The records below are to be reproduced word for word.

▶ **INFORMATION PROVIDED**:
★ ★ ★ ★ ★ ★ ★
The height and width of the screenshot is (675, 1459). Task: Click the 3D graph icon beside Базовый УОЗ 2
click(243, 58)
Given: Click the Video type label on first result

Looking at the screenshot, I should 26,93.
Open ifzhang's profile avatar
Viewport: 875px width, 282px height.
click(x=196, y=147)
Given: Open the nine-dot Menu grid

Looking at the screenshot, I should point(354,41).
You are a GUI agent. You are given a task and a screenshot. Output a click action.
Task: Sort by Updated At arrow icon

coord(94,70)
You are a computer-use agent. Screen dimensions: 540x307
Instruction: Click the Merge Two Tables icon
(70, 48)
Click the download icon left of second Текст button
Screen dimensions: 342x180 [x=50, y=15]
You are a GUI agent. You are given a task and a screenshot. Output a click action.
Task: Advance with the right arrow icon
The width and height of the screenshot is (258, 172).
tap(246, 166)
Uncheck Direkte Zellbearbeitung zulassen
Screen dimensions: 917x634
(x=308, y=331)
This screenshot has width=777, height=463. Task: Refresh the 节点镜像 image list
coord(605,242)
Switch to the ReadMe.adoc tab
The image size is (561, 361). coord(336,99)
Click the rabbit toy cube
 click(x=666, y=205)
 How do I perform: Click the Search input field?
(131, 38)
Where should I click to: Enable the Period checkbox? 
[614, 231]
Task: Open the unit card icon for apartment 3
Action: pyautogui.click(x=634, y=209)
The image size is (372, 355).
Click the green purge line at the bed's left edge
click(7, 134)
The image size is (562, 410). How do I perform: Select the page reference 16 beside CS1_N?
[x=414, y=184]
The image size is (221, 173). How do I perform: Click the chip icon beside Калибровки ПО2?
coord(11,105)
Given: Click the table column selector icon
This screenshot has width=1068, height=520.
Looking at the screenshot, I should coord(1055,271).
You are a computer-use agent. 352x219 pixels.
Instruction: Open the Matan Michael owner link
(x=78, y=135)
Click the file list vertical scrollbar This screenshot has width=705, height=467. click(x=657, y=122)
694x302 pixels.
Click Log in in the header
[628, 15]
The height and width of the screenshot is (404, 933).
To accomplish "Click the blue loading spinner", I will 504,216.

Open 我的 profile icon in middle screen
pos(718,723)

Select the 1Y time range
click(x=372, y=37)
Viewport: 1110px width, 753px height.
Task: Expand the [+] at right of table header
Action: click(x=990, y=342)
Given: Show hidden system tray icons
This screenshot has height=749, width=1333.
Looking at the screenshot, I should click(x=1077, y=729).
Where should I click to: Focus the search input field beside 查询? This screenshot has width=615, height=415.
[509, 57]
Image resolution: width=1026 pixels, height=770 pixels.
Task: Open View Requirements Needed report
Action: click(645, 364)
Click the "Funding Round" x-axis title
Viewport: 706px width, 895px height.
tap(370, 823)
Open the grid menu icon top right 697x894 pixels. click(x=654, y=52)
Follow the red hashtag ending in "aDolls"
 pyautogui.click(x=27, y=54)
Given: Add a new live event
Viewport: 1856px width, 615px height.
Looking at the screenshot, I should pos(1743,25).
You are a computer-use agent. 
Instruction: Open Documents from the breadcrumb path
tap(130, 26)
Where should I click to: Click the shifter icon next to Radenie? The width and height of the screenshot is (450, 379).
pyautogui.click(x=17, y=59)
★ ★ ★ ★ ★ ★ ★
▶ **TASK RESPONSE**:
The height and width of the screenshot is (675, 1459). Task: Click the 3D graph icon beside Базовый УОЗ 2
click(243, 58)
Given: Click the Video type label on first result

Looking at the screenshot, I should 26,93.
Open ifzhang's profile avatar
Viewport: 875px width, 282px height.
click(x=196, y=147)
Given: Open the nine-dot Menu grid

Looking at the screenshot, I should point(354,41).
You are a GUI agent. You are given a task and a screenshot. Output a click action.
Task: Sort by Updated At arrow icon

coord(94,70)
You are a computer-use agent. Screen dimensions: 540x307
Instruction: Click the Merge Two Tables icon
(70, 48)
Click the download icon left of second Текст button
Screen dimensions: 342x180 [x=50, y=15]
You are a GUI agent. You are given a task and a screenshot. Output a click action.
Task: Advance with the right arrow icon
The width and height of the screenshot is (258, 172).
tap(246, 166)
Uncheck Direkte Zellbearbeitung zulassen
Screen dimensions: 917x634
(x=308, y=331)
This screenshot has width=777, height=463. Task: Refresh the 节点镜像 image list
coord(605,242)
Switch to the ReadMe.adoc tab
The image size is (561, 361). coord(336,99)
Click the rabbit toy cube
 click(x=666, y=205)
 How do I perform: Click the Search input field?
(131, 38)
Where should I click to: Enable the Period checkbox? 
[614, 231]
Task: Open the unit card icon for apartment 3
Action: pyautogui.click(x=634, y=209)
The image size is (372, 355).
Click the green purge line at the bed's left edge
click(7, 134)
The image size is (562, 410). How do I perform: Select the page reference 16 beside CS1_N?
[x=414, y=184]
The image size is (221, 173). How do I perform: Click the chip icon beside Калибровки ПО2?
coord(11,105)
Given: Click the table column selector icon
This screenshot has width=1068, height=520.
Looking at the screenshot, I should coord(1055,271).
You are a computer-use agent. 352x219 pixels.
Instruction: Open the Matan Michael owner link
(x=78, y=135)
Click the file list vertical scrollbar This screenshot has width=705, height=467. click(x=657, y=122)
694x302 pixels.
Click Log in in the header
[628, 15]
The height and width of the screenshot is (404, 933).
To accomplish "Click the blue loading spinner", I will 504,216.

Open 我的 profile icon in middle screen
pos(718,723)

Select the 1Y time range
click(x=372, y=37)
Viewport: 1110px width, 753px height.
Task: Expand the [+] at right of table header
Action: click(x=990, y=342)
Given: Show hidden system tray icons
This screenshot has height=749, width=1333.
Looking at the screenshot, I should click(x=1077, y=729).
Where should I click to: Focus the search input field beside 查询? This screenshot has width=615, height=415.
[509, 57]
Image resolution: width=1026 pixels, height=770 pixels.
Task: Open View Requirements Needed report
Action: click(645, 364)
Click the "Funding Round" x-axis title
Viewport: 706px width, 895px height.
tap(370, 823)
Open the grid menu icon top right 697x894 pixels. click(x=654, y=52)
Follow the red hashtag ending in "aDolls"
 pyautogui.click(x=27, y=54)
Given: Add a new live event
Viewport: 1856px width, 615px height.
Looking at the screenshot, I should pos(1743,25).
You are a computer-use agent. 
Instruction: Open Documents from the breadcrumb path
tap(130, 26)
Where should I click to: Click the shifter icon next to Radenie? The width and height of the screenshot is (450, 379).
pyautogui.click(x=17, y=59)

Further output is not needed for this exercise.